§ **THE DATA**
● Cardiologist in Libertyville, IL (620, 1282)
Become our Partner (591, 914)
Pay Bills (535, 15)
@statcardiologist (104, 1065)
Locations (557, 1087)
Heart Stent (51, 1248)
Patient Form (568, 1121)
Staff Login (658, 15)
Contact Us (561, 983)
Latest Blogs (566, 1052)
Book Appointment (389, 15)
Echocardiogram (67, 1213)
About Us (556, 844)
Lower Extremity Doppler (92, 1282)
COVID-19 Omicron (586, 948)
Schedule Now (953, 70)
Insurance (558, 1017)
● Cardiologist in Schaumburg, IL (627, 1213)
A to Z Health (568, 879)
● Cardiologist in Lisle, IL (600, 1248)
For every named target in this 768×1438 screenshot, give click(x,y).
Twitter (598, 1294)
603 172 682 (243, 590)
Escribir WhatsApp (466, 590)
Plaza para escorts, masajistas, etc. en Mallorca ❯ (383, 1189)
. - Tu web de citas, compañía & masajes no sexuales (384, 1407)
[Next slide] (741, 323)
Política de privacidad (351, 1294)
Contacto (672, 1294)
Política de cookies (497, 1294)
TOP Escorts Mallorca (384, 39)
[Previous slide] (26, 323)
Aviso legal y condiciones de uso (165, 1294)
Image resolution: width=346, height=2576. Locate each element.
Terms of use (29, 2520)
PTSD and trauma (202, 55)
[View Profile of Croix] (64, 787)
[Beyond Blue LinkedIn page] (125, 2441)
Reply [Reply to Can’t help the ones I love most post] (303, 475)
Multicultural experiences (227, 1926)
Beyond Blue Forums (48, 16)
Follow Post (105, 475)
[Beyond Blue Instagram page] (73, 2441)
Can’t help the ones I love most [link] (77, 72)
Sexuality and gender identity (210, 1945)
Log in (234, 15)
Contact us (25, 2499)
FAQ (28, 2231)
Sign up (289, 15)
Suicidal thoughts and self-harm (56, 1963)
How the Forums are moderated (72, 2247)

§ **PROMPT**
Rewrite the items starting at the line that contains "Patient Form (568, 1121)" and ending at the line that contains "Schedule Now (953, 70)", keeping each item's text and offsetting both coordinates in every answer by adding 9.

§ **PROBLEM SOLUTION**
Patient Form (577, 1130)
Staff Login (667, 24)
Contact Us (570, 992)
Latest Blogs (575, 1061)
Book Appointment (398, 24)
Echocardiogram (76, 1222)
About Us (565, 853)
Lower Extremity Doppler (101, 1291)
COVID-19 Omicron (595, 957)
Schedule Now (962, 79)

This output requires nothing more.